La France est le pays d’Europe le plus touché par les catastrophes climatiques

Mouais…. peut-on nommer une catastrophe climatique quand on construit sur des zones inondables?…. peut-on nommer catastrophe climatique quand on ne se préoccupe plus de la question démographique ni celle de l’aménagement du territoire ?


En matière de réchauffement climatique, la France paie déjà un lourd tribut, et la situation ne cesse de se dégrader. Ainsi, le pays a enregistré 1121 décès et 2,2 milliards de dollars de pertes par an entre 1998 à 2017, selon l’indice mondial des risques climatiques de Germanwatch basé sur les données des réassureurs.

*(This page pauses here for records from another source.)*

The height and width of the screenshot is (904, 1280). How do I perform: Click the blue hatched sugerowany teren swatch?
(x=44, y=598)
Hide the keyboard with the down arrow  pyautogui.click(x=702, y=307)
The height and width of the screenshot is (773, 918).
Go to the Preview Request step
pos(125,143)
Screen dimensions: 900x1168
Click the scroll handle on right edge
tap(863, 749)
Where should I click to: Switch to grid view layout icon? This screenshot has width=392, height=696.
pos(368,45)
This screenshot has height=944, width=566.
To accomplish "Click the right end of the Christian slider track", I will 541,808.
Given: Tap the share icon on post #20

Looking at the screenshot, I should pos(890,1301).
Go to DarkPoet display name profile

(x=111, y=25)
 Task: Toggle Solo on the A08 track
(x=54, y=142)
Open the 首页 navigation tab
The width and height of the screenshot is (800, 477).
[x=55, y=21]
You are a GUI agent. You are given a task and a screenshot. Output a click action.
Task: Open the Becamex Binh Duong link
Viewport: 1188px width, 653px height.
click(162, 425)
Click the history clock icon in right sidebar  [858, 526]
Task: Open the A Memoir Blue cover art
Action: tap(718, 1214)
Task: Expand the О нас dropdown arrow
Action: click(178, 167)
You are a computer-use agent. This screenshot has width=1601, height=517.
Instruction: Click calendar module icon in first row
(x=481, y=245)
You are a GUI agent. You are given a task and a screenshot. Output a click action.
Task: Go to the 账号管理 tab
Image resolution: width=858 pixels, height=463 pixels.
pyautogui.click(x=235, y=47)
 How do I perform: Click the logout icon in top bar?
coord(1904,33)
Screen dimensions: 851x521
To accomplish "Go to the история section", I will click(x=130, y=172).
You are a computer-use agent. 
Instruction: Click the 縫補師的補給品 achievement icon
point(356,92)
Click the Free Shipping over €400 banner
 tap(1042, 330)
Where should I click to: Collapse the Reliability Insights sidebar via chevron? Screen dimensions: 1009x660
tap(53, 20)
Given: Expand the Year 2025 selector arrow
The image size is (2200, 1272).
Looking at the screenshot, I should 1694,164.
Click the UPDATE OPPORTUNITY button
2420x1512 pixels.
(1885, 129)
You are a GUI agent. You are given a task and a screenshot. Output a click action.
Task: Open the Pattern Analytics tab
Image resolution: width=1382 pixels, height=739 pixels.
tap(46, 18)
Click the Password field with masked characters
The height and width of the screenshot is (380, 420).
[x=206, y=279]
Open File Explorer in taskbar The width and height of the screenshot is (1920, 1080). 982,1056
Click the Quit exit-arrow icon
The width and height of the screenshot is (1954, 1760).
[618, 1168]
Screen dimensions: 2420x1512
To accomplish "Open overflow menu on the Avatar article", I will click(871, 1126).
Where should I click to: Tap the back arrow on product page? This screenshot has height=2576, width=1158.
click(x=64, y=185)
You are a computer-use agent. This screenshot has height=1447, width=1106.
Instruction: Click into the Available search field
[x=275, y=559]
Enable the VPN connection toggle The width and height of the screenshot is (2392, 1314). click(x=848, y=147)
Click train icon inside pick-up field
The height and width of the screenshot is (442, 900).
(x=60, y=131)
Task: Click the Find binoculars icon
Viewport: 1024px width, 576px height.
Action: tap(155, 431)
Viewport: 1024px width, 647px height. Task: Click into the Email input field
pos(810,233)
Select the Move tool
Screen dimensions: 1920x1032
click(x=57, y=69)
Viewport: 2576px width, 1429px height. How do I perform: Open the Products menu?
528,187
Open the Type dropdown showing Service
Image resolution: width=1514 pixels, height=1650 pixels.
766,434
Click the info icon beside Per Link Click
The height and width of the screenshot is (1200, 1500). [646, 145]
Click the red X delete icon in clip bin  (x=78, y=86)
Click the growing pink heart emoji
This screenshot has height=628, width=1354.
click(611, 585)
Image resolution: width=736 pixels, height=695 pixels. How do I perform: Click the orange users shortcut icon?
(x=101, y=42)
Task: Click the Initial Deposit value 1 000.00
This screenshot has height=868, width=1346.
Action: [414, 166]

Au niveau européen, la France est ainsi le pays le plus touché par ces évènements climatiques exceptionnels, devant le Portugal, classé 22e par l’indice de Germanwatch, l’Espagne qui occupe le 34e rang, l’Italie (28) ou l’Allemagne (25).

À l’échelle mondiale, la France occupe le 18ème rang des pays les plus vulnérables aux intempéries extrêmes et même le cinquième pays au monde en termes de bilan humain directement lié aux dégâts climatiques. L’Hexagone est donc sensiblement au même niveau que Madagascar (17e), le Salvador (16e), l’Inde et le Guatemala (14e ex-aequo) ou encore la Thaïlande (13e). Le rapport se base sur des phénomènes climatiques extrêmes comme les inondations ou les cyclones mais ne tient pas compte de certains aspects comme l’élévation du niveau des océans, la fonte des glaciers ou l’acidification et le réchauffement des mers.

Les impacts liés aux intempéries en 2017, les plus importants jamais enregistrés

Au cours des 20 dernières années, plus de 525 000 personnes ont été tuées dans le monde par plus de 11 500 événements météorologiques extrêmes. L’intensité accrue des tempêtes fait des ravages, en particulier dans les pays les plus pauvres du globe. Sur la période 1998 à 2017, le Porto Rico, le Honduras et le Myanmar ont été les plus touchés alors que le Porto Rico, le Sri Lanka et l’île Dominique ont été les plus durement touchés l’année dernière. L’étude constate que huit des dix pays les plus touchés entre 1998 et 2017 sont des pays en voie de développement ayant un revenu moyen par habitant faible.

Le rapport souligne en outre que «les impacts liés aux intempéries en 2017 ont été les plus importants jamais enregistrés. En effet, au total, en 2017, 11 500 personnes sont mortes des suites de phénomènes météorologiques extrêmes et les dommages économiques se sont élevés à environ 375 milliards de dollars». Les auteurs de l’étude espèrent que leurs conclusions pourraient faciliter la signature d’un accord au sommet sur le climat qui se tient à Katowice.